His ultra-nationalist sentiment was prominent in a video dating back some 17 years filled with xenophobic comments. 

“Everything in our way should be carefully but decisively removed through deportation,” Navalny said in the video dressed as a dentist, comparing immigrants to dental cavities. 

Amnesty International stripped the opposition leader of the “prisoner of conscience” status based on this clip. It reversed this decision in 2021, recognising an “individual’s opinions and behaviour may evolve over time” in a statement.   

Kremlin cheerleaders have also sought to discredit Navalny, with Russia’s state-owned RT channel publishing a thread by freelance columnist Katya Kazbek that blasted him as an “avowed racist” and accused supporters of “whitewashing” his nationalism.

‘Nobody in Georgia cares what he thinks now’

Navalny has apologised in the past. But this has not been good enough for some groups outside Russia, particularly Georgians. 

“The Georgian public felt betrayed by Navalny after the 2008 Russo-Georgian war,” says Kornely Kakachia, Political Science Professor at Tbilisi State University. 

“Everyone expected Navalny to be anti-Putin and anti-imperialist, but he supported the invasion.” 

Russia invaded Georgia in 2008, accusing its neighbour of committing genocide against Russian speakers in the border regions. Others say Russia actually invaded to further its geopolitical interests and assert regional dominance. 

The European Court of Human Rights later penalised Russia in 2023 for human rights abuses, including civilian murders, looting, illegal detention and torture, during the fighting. 

Kakachia says the Georgian public now perceives Navalny as in the same bracket as Putin, largely due to his support for the war and calling Georgias “rodents”. 

Navalny’s lack of criticism of Russia’s imperialistic policy has further bolstered the sentiment and “nobody in Georgia cares what he thinks”, according to Kakachia. 

“Georgian national interest is not wanting to be part of any new empire that derives from the old Soviet playbook. Navalny’s comments indicate he’s not against the regime in that regard,” he adds. 

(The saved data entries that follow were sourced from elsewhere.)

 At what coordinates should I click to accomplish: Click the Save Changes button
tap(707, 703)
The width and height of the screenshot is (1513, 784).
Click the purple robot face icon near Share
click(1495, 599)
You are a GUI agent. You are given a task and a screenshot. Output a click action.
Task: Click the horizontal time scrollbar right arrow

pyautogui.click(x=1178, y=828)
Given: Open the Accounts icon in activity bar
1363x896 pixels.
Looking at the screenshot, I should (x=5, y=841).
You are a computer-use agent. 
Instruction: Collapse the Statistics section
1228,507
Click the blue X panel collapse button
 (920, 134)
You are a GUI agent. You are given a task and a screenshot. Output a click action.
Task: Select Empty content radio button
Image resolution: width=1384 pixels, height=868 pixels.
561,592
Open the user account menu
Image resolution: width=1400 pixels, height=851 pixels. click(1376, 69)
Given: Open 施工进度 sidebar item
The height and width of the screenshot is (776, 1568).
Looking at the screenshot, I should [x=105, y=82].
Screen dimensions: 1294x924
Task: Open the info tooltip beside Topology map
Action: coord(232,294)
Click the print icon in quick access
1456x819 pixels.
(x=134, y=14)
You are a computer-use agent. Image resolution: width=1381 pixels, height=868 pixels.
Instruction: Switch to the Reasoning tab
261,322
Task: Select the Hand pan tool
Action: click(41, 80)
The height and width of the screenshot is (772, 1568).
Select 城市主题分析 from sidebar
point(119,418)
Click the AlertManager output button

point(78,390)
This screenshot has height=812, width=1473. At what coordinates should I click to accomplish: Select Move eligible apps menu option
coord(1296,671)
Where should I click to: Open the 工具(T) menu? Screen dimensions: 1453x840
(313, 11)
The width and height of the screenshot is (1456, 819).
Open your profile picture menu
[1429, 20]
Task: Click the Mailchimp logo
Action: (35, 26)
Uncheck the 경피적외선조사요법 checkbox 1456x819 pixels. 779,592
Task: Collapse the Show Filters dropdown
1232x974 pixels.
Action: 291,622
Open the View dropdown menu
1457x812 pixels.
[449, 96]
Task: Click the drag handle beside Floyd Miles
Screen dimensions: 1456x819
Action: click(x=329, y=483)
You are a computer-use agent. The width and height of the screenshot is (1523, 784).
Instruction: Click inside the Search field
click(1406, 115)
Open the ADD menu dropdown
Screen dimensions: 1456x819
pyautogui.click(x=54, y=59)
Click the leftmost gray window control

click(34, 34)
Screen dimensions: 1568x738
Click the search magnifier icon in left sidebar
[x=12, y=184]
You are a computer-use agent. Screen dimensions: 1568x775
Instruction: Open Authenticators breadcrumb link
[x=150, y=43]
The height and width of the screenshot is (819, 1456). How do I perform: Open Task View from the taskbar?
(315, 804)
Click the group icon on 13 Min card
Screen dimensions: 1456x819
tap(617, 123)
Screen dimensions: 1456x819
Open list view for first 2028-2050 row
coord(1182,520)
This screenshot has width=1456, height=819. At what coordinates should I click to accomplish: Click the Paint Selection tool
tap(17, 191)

His incendiary comments on immigrants and Georgians re-surfaced when Navalny’s daughter, Dasha Navalnaya, was invited to speak at Georgetown University in May 2023. 

Students filed a petition against the speaker selection, calling for a meritocratic appointment and that “being anti-Putin doesn’t imply being a pro-democratic, anti-war, and liberal leader.” 

Following the backlash, two new speakers were added by the university to diversify perspectives, refusing to “disinvite” Navalnaya. 

Anti-corruption and the route ahead

Navalny’s political ideology, however, doesn’t impact his popularity within Russia, since his stance against corruption and oligarchs strikes the chord, McGlynn says.

“Not all Navalny supporters are pro-West. In fact, many of them are very angry, with countries like the UK and the US for facilitating that top-level corruption,” she adds. 

Despite the criticisms against him, Navalny’s efforts to challenge Putin – an act that almost got him killed – is laudable, according to McGlynn.  

“It was heroic to go back and investigate topics that are completely off limits relating to Putin’s wealth and the wealth of the elite,” she says.  

Navalny has repeatedly accused Putin and his inner circle of “sucking the blood out of Russia,” by developing Russia into a “feudal state.” 

Putin, on the other hand, has continuously dismissed Navalny and his Anti-Corruption Foundation (FBK), terming the movement a “boring pseudo-investigation.” 

The future route for Navalny in Russian politics depends on his release at a personal level, but the broader movement is what matters, McGlynn insists. 

“There is definitely a populist streak [behind Navalny],” she says. “That means we are missing some other important actors and the political movement as a whole.”